The tech giant is planning to build 1.08 million square feet of new offices in three six-story buildings and two six-level parking garages and demolish two existing two-story office buildings on its 29-acre campus. Currently, about 1,400 employees work at the site in the 700 and 800 blocks of Middlefield Road near the Sunnyvale border, and LinkedIn plans to bring in up to 3,060 additional employees, though at least half of the new construction won’t occur until 2022 or later.

The City Council on Nov. 27 unanimously approved the project, calling it a preview of higher-intensity office development in the works for the East Whisman plan area. LinkedIn’s project will come back for a second and final reading at the council’s Dec. 11 meeting.

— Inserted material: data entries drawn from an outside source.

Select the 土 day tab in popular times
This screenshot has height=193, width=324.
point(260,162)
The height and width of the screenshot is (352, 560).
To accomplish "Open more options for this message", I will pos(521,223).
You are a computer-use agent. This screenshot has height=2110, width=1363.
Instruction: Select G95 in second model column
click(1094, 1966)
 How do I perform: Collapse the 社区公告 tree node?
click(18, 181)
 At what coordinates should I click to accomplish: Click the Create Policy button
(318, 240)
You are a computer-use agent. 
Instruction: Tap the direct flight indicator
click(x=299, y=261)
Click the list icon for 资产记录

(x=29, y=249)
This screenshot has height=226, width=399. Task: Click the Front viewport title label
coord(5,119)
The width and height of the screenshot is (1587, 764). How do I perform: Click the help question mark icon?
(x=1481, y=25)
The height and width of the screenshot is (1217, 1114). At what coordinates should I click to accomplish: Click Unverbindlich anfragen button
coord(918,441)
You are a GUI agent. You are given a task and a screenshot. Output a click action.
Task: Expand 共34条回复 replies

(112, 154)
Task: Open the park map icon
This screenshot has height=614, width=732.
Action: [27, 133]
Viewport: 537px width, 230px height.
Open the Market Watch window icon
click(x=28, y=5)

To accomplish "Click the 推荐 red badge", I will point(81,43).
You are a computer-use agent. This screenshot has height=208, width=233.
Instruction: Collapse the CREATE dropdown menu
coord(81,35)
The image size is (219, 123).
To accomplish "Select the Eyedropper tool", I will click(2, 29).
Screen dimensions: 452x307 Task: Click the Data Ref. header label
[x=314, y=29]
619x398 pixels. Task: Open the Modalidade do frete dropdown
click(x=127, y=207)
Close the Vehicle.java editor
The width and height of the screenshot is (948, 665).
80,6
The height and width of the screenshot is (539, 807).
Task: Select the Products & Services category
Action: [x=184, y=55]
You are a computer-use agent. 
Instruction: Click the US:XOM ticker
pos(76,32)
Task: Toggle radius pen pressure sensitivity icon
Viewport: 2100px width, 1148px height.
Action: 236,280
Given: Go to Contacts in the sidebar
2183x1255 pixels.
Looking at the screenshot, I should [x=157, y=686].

“One of the benefits of this project is that it proves conclusively that we are not a one-company town,” Mayor Lenny Siegel said at the meeting. “We are planning to put substantial housing nearby. People who live in the new housing will be able to work at this project. … It’s part of the emerging vision that we have as a city for the entire East Whisman area.”

As part of the project, LinkedIn will provide $11 million toward transportation improvements, which  could pay for safety and congestion fixes on one side of the State Road 237/Middlefield Road intersection. LinkedIn has already given $10 million to Housing Trust Silicon Valley, a nonprofit housing loan fund, which is being used to help build 163 new below-market housing units at 950 W. El Camino Real and 1100 La Avenida Ave. in Mountain View. Twenty of the units will be preserved for permanent supportive housing and 93 units will be set aside for residents who make 60 percent or below the area median income, according to Housing Trust. LinkedIn also has pledged $5 million toward affordable housing units throughout the Bay Area through Housing Trust’s new TECH Fund.

The first phase of LinkedIn’s project will be to erect a new building and parking garage along Middlefield Road, removing 419 trees — 138 of them heritage trees — and plant 1,000 new trees. The three new buildings will be built to LEED Platinum, feature bird-safe designs, solar panels to reduce grid energy by 23 percent and reclaimed water for most nonpotable uses, saving 9.5 million gallons of drinking water annually, according to James Morgensen, LinkedIn vice president of workplace services.

Vice Mayor Lisa Matichak lauded the company for making sure that all loading and unloading of private buses occurs on its property rather than city streets, but like some other council members, was disappointed that the project would only fund improvements to one side of the 237/Middlefield interchange.

The city will receive $42 million in one-time development fees, Morgensen added, and LinkedIn will pay a yearly property tax increase of $2.2 million. Local elementary and high school districts will receive an additional combined $5.1 million in property taxes annually, while Santa Clara County will receive $2.2. million and Foothill-DeAnza Community College District will get $1 million.